■ **GIVEN RECORDS**:

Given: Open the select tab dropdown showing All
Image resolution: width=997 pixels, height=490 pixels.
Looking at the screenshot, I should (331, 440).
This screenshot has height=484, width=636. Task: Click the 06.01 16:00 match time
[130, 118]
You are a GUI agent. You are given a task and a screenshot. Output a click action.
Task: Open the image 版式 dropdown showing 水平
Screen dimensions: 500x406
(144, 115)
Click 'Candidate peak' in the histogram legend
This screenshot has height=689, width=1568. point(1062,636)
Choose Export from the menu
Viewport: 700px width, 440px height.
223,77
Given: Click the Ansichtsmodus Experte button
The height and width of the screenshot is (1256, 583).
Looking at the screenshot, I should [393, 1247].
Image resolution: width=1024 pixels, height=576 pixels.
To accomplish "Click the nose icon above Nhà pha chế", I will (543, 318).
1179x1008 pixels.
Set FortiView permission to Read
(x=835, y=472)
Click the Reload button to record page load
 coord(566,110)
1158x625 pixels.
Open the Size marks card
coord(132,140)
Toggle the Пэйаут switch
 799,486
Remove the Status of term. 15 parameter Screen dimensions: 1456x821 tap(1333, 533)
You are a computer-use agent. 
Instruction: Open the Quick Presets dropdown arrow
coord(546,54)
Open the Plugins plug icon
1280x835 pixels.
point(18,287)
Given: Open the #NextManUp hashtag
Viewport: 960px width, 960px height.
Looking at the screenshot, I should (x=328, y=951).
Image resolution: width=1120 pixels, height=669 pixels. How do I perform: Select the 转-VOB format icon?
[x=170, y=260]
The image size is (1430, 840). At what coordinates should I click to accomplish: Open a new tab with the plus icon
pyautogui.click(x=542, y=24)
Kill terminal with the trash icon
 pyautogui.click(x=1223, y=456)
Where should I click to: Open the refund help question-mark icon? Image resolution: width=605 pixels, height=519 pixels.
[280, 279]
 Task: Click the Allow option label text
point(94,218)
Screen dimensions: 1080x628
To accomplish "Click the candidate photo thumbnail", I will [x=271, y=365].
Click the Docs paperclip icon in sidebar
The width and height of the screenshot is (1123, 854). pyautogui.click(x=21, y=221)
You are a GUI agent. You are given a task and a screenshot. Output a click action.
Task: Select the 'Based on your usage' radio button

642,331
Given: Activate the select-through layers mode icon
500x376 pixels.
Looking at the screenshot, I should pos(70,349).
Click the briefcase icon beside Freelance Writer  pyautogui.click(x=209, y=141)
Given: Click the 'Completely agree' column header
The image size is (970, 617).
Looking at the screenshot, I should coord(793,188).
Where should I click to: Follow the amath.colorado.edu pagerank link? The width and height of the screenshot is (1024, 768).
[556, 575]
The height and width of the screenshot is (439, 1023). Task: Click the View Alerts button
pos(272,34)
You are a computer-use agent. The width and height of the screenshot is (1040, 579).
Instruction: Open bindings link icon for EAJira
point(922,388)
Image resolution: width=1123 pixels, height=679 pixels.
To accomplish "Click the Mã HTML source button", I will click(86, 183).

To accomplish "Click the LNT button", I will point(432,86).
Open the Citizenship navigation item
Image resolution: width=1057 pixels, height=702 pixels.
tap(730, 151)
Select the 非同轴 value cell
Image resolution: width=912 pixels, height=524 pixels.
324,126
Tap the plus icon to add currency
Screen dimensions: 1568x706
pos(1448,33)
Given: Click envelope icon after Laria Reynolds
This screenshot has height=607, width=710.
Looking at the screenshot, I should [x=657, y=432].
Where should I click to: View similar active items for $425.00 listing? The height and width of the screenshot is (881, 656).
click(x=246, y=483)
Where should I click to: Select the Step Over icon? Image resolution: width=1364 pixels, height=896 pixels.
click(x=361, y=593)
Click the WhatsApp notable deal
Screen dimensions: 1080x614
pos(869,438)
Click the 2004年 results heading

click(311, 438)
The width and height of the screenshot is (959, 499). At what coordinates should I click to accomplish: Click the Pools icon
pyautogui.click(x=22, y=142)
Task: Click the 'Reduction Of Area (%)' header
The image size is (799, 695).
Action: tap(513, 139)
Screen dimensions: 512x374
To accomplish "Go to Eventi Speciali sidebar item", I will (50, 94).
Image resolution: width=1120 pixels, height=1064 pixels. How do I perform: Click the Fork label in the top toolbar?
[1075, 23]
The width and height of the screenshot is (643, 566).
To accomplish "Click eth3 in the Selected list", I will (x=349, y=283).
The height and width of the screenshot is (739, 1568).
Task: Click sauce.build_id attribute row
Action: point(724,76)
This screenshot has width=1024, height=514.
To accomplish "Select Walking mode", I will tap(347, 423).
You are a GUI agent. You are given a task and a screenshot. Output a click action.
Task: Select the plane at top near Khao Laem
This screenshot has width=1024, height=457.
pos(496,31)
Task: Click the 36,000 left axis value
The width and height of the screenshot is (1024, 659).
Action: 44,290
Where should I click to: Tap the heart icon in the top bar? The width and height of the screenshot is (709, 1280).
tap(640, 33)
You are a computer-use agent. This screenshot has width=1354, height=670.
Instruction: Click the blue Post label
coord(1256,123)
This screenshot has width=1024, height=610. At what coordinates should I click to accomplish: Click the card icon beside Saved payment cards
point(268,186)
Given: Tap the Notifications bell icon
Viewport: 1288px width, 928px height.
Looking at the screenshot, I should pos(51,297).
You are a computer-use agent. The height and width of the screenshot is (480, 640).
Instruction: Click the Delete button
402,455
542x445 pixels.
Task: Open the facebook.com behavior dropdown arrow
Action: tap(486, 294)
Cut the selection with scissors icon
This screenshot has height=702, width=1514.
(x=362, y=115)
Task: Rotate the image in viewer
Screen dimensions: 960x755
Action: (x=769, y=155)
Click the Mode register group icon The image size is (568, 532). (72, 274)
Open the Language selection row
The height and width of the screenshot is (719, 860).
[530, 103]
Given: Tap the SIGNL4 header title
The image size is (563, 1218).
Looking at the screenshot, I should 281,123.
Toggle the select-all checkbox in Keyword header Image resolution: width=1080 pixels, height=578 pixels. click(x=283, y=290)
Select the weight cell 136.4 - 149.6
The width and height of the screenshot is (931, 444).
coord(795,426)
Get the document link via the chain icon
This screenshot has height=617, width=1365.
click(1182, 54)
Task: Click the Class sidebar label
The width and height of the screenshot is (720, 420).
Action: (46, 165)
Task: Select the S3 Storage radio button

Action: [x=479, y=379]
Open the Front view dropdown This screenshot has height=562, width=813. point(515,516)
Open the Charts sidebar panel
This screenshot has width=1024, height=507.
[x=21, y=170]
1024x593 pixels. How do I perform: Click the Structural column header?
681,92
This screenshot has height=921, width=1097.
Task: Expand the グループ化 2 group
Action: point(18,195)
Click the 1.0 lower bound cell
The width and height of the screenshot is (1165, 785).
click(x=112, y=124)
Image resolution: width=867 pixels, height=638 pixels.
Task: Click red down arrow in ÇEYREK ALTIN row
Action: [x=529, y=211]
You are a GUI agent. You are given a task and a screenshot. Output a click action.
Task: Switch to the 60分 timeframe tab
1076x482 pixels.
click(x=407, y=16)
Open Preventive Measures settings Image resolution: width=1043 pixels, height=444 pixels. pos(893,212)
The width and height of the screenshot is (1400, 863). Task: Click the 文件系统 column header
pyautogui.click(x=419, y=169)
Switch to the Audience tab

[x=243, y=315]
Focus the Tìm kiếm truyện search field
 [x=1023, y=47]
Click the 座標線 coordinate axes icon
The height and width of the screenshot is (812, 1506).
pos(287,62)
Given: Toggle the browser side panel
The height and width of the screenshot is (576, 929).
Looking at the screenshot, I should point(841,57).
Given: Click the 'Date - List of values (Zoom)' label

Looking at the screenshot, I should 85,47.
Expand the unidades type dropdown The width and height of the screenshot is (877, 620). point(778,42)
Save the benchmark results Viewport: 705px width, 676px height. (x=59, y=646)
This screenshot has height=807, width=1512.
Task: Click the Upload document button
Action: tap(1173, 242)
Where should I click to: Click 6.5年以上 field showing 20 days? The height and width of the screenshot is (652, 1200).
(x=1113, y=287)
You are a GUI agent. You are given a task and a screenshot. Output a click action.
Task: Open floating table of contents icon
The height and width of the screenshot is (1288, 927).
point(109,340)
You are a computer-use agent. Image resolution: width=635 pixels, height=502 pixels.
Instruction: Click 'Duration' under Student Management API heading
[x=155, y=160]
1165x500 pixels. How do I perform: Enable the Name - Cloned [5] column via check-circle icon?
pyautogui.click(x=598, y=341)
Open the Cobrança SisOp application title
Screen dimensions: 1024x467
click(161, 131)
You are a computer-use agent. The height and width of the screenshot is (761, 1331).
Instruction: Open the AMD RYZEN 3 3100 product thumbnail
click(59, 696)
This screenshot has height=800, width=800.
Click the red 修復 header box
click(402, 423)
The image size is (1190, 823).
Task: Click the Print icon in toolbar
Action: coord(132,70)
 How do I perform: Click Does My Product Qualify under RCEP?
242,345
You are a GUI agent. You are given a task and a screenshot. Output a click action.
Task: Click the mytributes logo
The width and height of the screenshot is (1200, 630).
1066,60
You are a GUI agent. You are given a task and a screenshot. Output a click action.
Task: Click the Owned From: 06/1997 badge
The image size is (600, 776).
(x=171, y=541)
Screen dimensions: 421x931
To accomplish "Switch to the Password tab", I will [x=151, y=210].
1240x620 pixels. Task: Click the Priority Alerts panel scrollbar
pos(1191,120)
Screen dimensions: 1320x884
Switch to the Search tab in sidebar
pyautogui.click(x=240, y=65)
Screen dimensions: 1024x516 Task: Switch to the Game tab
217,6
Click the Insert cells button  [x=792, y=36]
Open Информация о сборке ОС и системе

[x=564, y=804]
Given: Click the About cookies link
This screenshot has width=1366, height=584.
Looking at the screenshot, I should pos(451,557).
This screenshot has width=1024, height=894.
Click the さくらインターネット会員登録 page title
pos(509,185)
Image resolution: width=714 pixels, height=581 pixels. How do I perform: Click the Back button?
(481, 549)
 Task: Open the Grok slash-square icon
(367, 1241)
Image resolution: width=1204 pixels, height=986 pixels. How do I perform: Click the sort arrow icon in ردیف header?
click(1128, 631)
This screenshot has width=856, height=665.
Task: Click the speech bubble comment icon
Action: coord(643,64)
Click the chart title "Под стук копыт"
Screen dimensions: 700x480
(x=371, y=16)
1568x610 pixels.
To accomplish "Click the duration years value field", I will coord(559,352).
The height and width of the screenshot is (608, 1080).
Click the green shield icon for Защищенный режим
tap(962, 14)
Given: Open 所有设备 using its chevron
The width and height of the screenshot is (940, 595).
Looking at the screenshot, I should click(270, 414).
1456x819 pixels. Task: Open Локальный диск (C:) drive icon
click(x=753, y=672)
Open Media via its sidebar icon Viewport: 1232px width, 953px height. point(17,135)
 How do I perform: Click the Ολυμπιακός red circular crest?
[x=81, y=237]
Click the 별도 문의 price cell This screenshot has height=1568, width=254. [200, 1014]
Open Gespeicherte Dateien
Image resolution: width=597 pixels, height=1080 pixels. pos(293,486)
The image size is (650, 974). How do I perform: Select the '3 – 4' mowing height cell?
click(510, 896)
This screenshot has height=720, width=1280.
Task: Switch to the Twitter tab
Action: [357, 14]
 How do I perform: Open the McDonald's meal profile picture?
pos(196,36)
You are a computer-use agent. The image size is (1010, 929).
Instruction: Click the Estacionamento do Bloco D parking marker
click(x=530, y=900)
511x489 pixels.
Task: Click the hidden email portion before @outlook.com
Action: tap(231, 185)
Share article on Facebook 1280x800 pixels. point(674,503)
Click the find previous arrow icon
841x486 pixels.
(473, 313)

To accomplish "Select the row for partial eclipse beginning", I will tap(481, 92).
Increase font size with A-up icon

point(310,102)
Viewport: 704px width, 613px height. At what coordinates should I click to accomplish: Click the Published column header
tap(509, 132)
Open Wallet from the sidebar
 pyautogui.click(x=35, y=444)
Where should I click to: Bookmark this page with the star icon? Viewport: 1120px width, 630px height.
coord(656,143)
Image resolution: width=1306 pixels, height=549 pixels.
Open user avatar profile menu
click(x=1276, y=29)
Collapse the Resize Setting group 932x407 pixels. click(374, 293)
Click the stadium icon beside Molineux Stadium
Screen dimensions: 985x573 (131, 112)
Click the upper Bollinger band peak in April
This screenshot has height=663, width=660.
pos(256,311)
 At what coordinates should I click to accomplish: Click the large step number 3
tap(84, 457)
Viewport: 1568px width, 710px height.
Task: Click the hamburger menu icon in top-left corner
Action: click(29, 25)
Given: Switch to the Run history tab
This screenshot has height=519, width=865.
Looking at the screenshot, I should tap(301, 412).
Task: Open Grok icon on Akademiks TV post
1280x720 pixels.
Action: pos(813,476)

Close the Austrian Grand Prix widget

■ **WHAT THE TASK ASKS**: Using the records above, restate word for word the lines from the one with "1456x819 pixels. Task: Open" through the one with "Given: Switch to the Run history tab", both included.

■ **RESULT FOR THIS EXERCISE**:
1456x819 pixels. Task: Open Локальный диск (C:) drive icon
click(x=753, y=672)
Open Media via its sidebar icon Viewport: 1232px width, 953px height. point(17,135)
 How do I perform: Click the Ολυμπιακός red circular crest?
[x=81, y=237]
Click the 별도 문의 price cell This screenshot has height=1568, width=254. [200, 1014]
Open Gespeicherte Dateien
Image resolution: width=597 pixels, height=1080 pixels. pos(293,486)
The image size is (650, 974). How do I perform: Select the '3 – 4' mowing height cell?
click(510, 896)
This screenshot has height=720, width=1280.
Task: Switch to the Twitter tab
Action: [357, 14]
 How do I perform: Open the McDonald's meal profile picture?
pos(196,36)
You are a computer-use agent. The image size is (1010, 929).
Instruction: Click the Estacionamento do Bloco D parking marker
click(x=530, y=900)
511x489 pixels.
Task: Click the hidden email portion before @outlook.com
Action: tap(231, 185)
Share article on Facebook 1280x800 pixels. point(674,503)
Click the find previous arrow icon
841x486 pixels.
(473, 313)

To accomplish "Select the row for partial eclipse beginning", I will tap(481, 92).
Increase font size with A-up icon

point(310,102)
Viewport: 704px width, 613px height. At what coordinates should I click to accomplish: Click the Published column header
tap(509, 132)
Open Wallet from the sidebar
 pyautogui.click(x=35, y=444)
Where should I click to: Bookmark this page with the star icon? Viewport: 1120px width, 630px height.
coord(656,143)
Image resolution: width=1306 pixels, height=549 pixels.
Open user avatar profile menu
click(x=1276, y=29)
Collapse the Resize Setting group 932x407 pixels. click(374, 293)
Click the stadium icon beside Molineux Stadium
Screen dimensions: 985x573 (131, 112)
Click the upper Bollinger band peak in April
This screenshot has height=663, width=660.
pos(256,311)
 At what coordinates should I click to accomplish: Click the large step number 3
tap(84, 457)
Viewport: 1568px width, 710px height.
Task: Click the hamburger menu icon in top-left corner
Action: click(29, 25)
Given: Switch to the Run history tab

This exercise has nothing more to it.